Combining TMS and tACS for Closed-Loop Phase-Dependent Modulation of Corticospinal Excitability: A Feasibility Study

Background: The corticospinal excitability indexed by motor evoked potentials (MEPs) following transcranial magnetic stimulation (TMS) of the sensorimotor cortex is characterized by large variability. The instantaneous phase of cortical oscillations at the time of the stimulation has been suggested as a possible source of this variability. To explore this hypothesis, a specific phase needs to be targeted by TMS pulses with high temporal precision.
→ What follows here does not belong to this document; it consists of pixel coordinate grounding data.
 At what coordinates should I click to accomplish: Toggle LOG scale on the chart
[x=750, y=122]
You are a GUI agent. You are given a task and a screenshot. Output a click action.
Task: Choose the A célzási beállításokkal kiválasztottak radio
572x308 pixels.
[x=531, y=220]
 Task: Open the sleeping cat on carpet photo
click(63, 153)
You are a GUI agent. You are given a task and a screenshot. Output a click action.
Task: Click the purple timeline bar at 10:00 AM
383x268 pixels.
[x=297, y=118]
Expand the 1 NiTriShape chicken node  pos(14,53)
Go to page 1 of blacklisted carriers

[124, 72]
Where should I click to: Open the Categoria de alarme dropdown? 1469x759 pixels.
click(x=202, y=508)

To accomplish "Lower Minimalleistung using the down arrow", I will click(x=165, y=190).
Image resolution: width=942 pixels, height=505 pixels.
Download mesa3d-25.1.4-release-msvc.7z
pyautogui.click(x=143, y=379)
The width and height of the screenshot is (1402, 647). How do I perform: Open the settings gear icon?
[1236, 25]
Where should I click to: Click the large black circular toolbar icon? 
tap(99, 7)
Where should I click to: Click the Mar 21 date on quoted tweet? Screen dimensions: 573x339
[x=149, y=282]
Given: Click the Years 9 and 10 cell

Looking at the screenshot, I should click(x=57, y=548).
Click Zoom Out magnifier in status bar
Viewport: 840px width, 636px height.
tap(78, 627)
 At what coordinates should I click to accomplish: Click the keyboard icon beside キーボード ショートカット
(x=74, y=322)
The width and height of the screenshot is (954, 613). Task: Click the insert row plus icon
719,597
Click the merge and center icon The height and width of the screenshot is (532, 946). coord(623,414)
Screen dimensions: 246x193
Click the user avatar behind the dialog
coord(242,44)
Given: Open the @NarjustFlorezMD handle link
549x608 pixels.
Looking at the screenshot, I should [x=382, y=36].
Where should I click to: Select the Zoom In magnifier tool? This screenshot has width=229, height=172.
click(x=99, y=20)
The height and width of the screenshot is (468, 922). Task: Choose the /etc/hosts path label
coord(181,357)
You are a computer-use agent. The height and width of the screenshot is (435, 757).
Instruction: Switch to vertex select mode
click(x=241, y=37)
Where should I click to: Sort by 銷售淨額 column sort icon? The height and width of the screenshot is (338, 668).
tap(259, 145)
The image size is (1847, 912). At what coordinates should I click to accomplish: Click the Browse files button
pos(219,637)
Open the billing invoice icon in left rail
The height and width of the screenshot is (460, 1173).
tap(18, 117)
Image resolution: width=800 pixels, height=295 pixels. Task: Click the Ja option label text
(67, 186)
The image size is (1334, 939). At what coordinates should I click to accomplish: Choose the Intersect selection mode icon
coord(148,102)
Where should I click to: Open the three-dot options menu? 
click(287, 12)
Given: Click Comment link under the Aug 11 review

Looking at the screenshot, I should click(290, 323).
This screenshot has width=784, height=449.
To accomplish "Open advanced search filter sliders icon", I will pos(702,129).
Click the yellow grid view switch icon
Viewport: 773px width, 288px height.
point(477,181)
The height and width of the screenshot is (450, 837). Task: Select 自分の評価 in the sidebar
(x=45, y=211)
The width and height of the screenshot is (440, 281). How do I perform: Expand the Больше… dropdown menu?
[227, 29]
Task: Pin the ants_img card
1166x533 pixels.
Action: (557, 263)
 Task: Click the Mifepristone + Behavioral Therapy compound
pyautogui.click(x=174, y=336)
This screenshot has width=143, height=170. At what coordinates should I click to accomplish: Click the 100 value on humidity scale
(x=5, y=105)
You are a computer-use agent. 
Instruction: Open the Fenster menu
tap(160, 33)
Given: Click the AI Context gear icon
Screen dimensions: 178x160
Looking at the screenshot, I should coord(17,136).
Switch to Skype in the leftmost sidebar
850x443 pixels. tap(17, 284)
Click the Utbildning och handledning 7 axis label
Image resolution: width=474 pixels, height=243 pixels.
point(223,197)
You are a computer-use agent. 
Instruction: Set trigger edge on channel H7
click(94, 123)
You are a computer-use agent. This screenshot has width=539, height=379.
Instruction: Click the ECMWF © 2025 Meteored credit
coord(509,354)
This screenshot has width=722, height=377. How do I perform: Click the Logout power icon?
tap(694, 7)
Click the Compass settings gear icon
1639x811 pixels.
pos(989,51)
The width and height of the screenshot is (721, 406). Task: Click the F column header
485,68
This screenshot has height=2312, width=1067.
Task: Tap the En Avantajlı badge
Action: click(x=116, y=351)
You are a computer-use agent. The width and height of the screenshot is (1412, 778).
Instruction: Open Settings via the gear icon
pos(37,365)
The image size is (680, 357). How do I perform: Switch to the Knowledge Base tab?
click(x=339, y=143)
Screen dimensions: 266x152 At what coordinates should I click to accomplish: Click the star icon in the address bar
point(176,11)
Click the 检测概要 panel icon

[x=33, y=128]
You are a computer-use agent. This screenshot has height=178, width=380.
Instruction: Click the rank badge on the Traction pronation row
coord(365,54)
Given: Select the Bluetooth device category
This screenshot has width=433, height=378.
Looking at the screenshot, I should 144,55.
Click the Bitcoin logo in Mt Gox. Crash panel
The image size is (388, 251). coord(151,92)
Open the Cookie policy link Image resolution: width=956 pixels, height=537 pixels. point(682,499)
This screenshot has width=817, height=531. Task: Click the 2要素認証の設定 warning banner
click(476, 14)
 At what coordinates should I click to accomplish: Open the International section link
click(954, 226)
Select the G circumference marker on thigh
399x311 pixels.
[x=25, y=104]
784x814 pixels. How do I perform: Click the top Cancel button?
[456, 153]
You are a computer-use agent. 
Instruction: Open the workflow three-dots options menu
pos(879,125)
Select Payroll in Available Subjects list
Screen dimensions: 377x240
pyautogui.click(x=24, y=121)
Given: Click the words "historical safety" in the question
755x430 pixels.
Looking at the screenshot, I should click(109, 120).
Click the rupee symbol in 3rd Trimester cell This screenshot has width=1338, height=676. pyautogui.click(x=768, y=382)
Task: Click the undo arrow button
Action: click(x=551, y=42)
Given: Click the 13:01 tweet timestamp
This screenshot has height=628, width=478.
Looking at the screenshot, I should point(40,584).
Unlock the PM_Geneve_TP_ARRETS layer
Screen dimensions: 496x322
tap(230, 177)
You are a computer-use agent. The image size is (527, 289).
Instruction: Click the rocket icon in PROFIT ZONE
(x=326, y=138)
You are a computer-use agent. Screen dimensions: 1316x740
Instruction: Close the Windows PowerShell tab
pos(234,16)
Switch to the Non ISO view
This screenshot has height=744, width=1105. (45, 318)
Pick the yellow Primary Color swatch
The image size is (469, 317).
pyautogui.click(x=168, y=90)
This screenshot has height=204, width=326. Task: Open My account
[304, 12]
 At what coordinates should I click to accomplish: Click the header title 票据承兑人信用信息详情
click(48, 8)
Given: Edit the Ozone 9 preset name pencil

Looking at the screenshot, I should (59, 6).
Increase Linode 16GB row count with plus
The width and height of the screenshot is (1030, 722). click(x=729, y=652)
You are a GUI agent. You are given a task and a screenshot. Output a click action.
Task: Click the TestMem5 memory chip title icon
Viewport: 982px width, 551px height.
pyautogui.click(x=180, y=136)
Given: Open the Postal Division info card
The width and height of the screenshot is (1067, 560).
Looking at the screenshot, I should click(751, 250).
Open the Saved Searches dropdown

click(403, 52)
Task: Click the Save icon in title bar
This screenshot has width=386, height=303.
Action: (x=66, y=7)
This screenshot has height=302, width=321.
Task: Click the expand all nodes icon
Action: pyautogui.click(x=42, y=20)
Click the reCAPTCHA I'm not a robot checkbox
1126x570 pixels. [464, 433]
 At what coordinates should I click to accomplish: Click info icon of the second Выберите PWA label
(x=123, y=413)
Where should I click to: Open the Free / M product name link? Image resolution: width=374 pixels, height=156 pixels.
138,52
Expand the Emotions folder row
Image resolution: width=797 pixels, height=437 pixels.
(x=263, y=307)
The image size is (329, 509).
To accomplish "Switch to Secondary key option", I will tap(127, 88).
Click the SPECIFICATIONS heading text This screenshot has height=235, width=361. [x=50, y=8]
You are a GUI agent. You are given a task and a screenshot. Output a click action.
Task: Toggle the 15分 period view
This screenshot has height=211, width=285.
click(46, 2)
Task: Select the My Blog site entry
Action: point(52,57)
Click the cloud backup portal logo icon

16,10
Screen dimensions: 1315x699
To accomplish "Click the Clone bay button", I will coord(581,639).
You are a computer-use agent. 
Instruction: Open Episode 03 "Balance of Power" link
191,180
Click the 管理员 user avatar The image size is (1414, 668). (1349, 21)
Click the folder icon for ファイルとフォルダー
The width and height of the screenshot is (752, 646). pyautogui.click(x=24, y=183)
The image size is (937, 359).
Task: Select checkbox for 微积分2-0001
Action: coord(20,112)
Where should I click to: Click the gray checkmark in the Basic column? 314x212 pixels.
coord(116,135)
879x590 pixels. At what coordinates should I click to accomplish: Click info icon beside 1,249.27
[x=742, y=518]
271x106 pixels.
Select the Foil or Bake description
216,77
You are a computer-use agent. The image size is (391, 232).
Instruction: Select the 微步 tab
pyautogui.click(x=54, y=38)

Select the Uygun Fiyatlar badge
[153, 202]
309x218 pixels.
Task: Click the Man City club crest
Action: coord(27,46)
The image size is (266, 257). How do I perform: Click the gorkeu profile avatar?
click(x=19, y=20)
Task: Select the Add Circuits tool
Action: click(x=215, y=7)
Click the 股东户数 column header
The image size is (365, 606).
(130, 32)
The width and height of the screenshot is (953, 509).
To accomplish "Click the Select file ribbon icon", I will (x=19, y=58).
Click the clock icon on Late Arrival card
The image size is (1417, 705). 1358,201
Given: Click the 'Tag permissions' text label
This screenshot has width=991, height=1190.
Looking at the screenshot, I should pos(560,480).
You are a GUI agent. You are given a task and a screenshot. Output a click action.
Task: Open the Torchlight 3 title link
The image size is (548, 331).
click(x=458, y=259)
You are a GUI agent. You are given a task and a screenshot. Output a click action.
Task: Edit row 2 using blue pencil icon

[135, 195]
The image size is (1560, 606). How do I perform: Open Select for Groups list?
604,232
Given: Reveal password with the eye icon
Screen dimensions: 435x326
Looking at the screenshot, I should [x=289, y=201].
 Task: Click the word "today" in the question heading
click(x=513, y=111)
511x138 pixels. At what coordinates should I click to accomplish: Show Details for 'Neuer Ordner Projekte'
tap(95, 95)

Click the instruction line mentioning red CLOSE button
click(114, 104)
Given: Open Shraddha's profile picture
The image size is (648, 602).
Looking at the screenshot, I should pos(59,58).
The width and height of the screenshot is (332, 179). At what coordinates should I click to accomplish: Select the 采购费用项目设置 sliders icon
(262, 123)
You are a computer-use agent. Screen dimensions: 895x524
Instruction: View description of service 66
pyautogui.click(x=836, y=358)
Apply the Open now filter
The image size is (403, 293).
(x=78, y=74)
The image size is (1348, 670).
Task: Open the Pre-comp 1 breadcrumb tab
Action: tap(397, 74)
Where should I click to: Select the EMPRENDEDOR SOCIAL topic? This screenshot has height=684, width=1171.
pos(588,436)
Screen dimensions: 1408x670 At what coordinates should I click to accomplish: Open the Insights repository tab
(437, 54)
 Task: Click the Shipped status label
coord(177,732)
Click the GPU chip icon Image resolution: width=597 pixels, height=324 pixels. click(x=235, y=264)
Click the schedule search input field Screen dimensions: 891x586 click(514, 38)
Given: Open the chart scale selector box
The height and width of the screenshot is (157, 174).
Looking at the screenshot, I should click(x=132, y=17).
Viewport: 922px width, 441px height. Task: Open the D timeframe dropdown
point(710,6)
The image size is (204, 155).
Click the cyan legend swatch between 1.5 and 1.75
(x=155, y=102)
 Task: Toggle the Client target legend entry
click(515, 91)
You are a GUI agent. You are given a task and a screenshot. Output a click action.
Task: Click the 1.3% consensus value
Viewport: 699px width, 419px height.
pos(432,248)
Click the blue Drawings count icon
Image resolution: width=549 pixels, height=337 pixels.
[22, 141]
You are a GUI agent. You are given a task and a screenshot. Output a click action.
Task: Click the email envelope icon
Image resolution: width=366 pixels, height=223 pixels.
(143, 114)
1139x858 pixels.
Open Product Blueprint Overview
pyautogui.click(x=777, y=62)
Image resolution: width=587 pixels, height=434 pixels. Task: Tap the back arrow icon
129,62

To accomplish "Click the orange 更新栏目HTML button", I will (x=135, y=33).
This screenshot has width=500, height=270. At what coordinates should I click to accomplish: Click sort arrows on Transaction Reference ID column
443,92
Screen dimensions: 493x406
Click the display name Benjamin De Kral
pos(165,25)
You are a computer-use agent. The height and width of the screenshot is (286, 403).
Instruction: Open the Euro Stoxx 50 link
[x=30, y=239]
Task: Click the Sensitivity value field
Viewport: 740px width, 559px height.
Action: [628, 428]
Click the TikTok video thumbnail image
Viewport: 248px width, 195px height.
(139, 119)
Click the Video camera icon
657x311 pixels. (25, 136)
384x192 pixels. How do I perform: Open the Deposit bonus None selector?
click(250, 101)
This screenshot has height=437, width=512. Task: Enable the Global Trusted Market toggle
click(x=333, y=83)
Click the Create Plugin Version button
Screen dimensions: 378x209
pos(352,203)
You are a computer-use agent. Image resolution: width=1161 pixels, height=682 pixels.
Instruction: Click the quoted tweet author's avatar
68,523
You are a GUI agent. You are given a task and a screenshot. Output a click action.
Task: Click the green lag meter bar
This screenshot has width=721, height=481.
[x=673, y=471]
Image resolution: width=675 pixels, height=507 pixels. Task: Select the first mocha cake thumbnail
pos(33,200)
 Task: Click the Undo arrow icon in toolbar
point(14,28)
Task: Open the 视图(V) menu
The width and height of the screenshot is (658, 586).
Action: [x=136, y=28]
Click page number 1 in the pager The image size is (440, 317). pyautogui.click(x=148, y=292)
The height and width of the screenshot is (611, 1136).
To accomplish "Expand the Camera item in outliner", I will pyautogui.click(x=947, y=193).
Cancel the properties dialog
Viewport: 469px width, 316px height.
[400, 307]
Objective: The aim of this feasibility study was to introduce a methodology capable of exploring the effects of phase-dependent stimulation by the concurrent application of alternating current stimulation (tACS) and TMS. Method: We applied online calibration and closed-loop TMS to target four specific phases (0 degrees, 90 degrees, 180 degrees and 270 degrees) of simultaneous 20 Hz tACS over the primary motor cortex (M1) of seven healthy subjects. Result: The integrated stimulation system was capable of hitting the target phase with high precision (SD +/- 2.05 ms, i.e., +/- 14.45 degrees) inducing phase-dependent MEP modulation with a phase lag (CI95% = -40.37 degrees to -99.61 degrees) which was stable across subjects (p = 0.001). Conclusion: The combination of different neuromodulation techniques facilitates highly specific brain state-dependent stimulation, and may constitute a valuable tool for exploring the physiological and therapeutic effect of phase-dependent stimulation, e.g., in the context of neurorehabilitation.